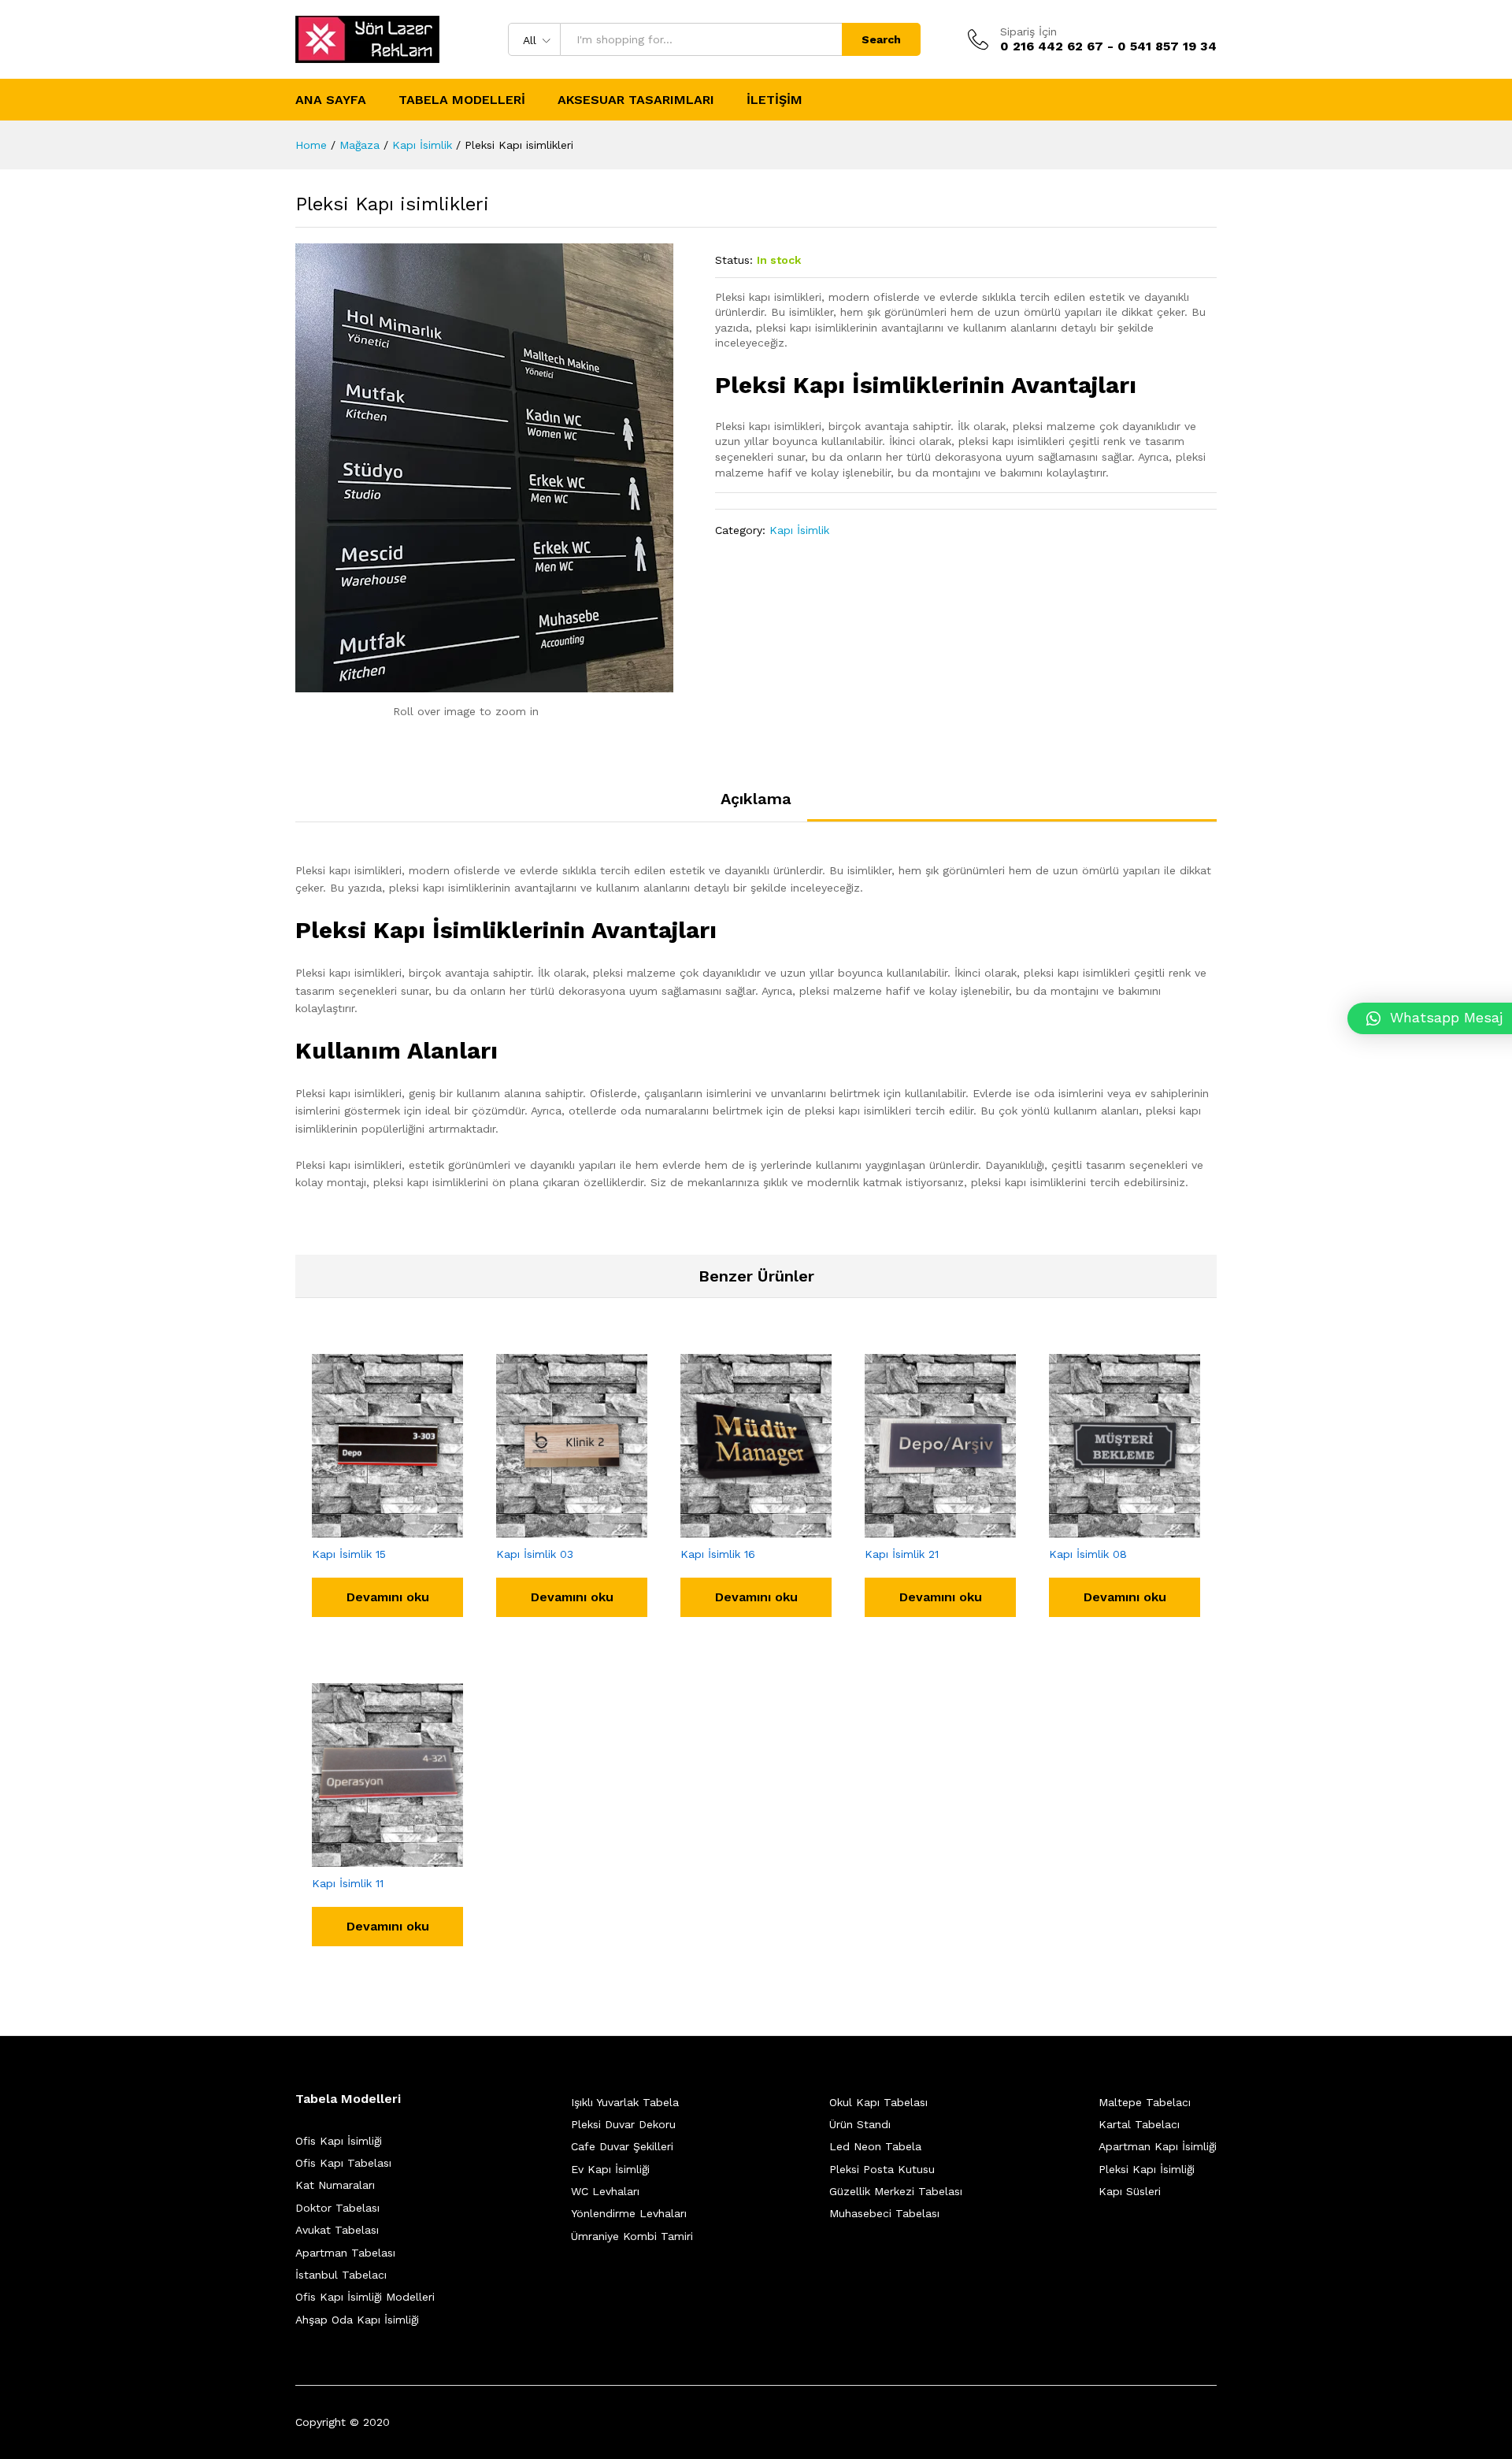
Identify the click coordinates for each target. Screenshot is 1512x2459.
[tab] (756, 806)
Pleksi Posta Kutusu (882, 2169)
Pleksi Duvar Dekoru (623, 2124)
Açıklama (756, 799)
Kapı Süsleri (1130, 2191)
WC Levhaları (605, 2191)
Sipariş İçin (1028, 31)
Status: (734, 260)
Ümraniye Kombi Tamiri (632, 2236)
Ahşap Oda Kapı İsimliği (357, 2319)
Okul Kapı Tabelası (878, 2102)
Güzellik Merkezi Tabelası (895, 2191)
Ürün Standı (860, 2124)
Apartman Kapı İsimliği (1158, 2146)
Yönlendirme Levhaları (629, 2213)
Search (881, 39)
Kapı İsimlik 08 (1088, 1554)
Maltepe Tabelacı (1145, 2102)
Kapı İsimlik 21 (902, 1554)
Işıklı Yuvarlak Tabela (625, 2102)
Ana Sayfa (330, 100)
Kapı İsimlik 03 (534, 1554)
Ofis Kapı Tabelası (343, 2163)
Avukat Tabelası (337, 2229)
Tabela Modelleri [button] (461, 100)
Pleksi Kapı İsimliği (1147, 2169)
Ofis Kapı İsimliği (338, 2140)
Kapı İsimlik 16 (717, 1554)
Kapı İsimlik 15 (349, 1554)
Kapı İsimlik (799, 530)
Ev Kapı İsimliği (610, 2169)
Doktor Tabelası (337, 2207)
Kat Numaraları (335, 2185)
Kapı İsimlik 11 (348, 1883)
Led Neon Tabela (875, 2146)
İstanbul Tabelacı (341, 2274)
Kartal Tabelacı (1139, 2124)
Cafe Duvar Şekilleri (622, 2146)
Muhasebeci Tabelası (884, 2213)
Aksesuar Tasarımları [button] (636, 100)
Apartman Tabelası (345, 2252)
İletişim (774, 100)
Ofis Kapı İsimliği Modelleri (365, 2296)
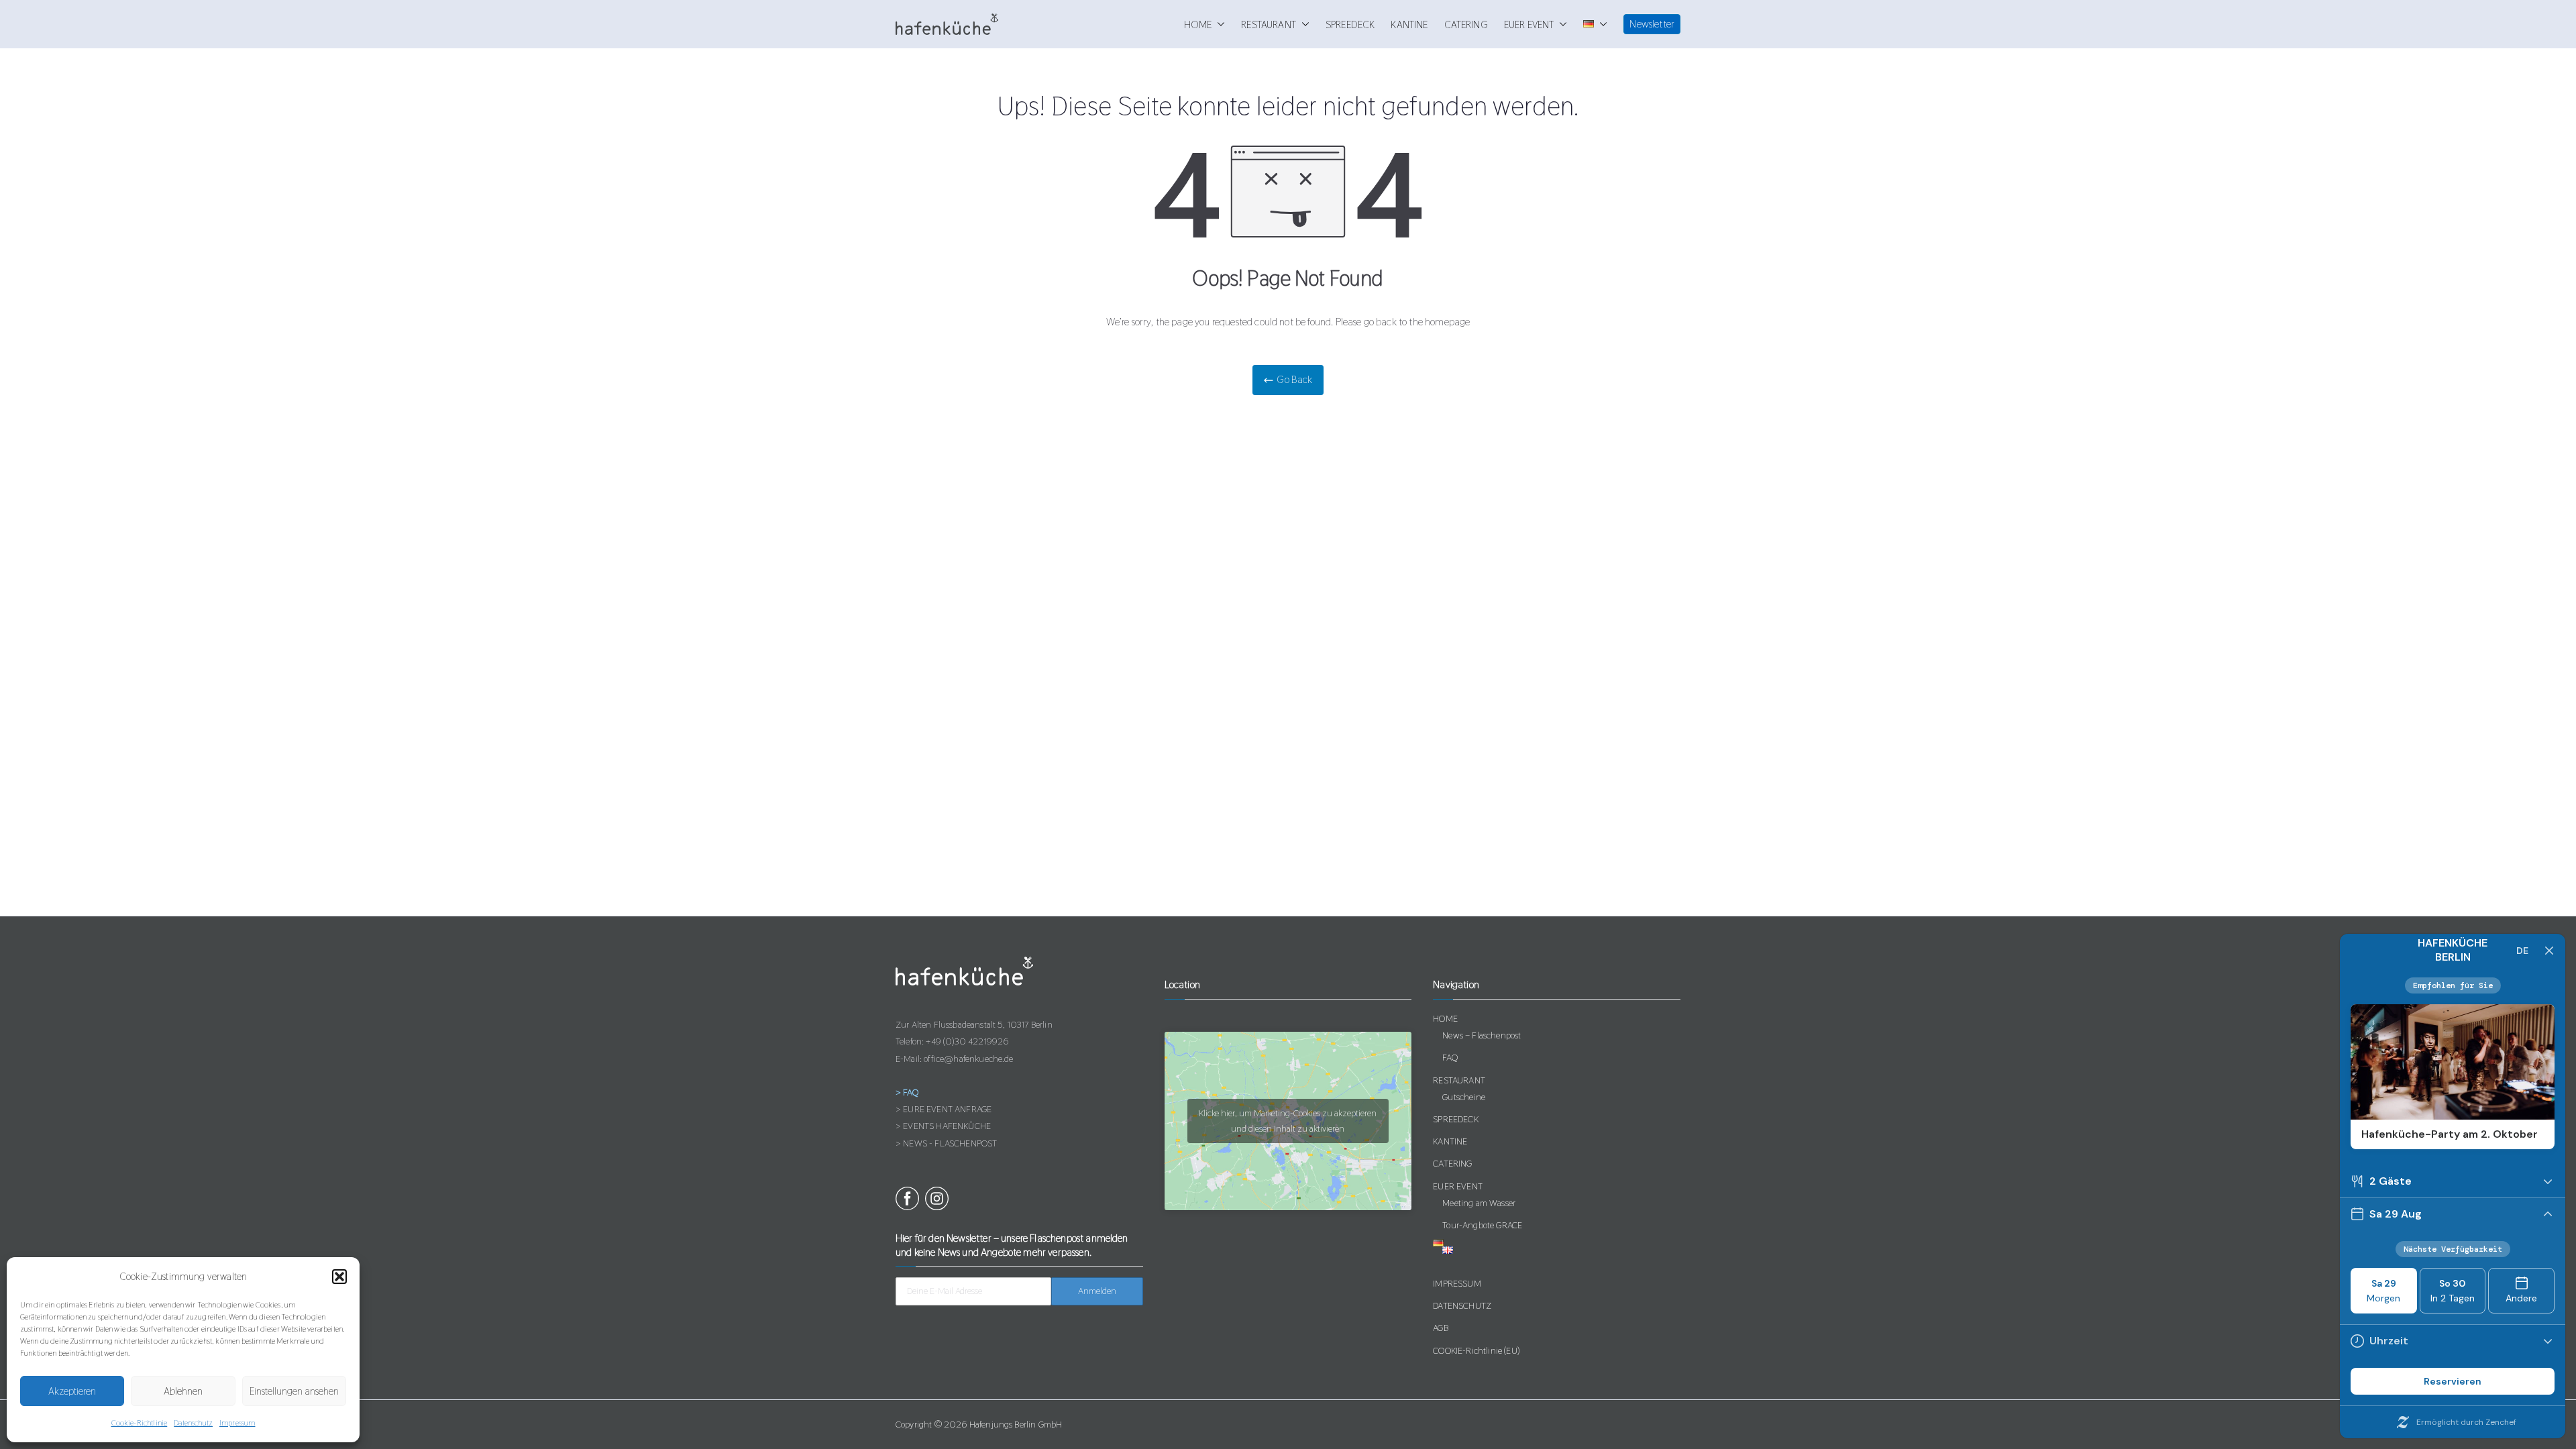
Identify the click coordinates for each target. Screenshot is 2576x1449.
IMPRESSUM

=-=-=-=-=

- [PROBLEM STATEMENT]:
With pictures omitted, restate word for word every line above from the one containing "Pleksi Kapı İsimliği (1147, 2169)" to the end of the entries.

- [TASK SOLUTION]:
Pleksi Kapı İsimliği (1147, 2169)
Ofis Kapı İsimliği (338, 2140)
Kapı İsimlik 16 (717, 1554)
Kapı İsimlik 15 (349, 1554)
Kapı İsimlik (799, 530)
Ev Kapı İsimliği (610, 2169)
Doktor Tabelası (337, 2207)
Kat Numaraları (335, 2185)
Kapı İsimlik 11 (348, 1883)
Led Neon Tabela (875, 2146)
İstanbul Tabelacı (341, 2274)
Kartal Tabelacı (1139, 2124)
Cafe Duvar Şekilleri (622, 2146)
Muhasebeci Tabelası (884, 2213)
Aksesuar Tasarımları [button] (636, 100)
Apartman Tabelası (345, 2252)
İletişim (774, 100)
Ofis Kapı İsimliği Modelleri (365, 2296)
Identify the click coordinates for each target. Screenshot is 2576x1449.
IMPRESSUM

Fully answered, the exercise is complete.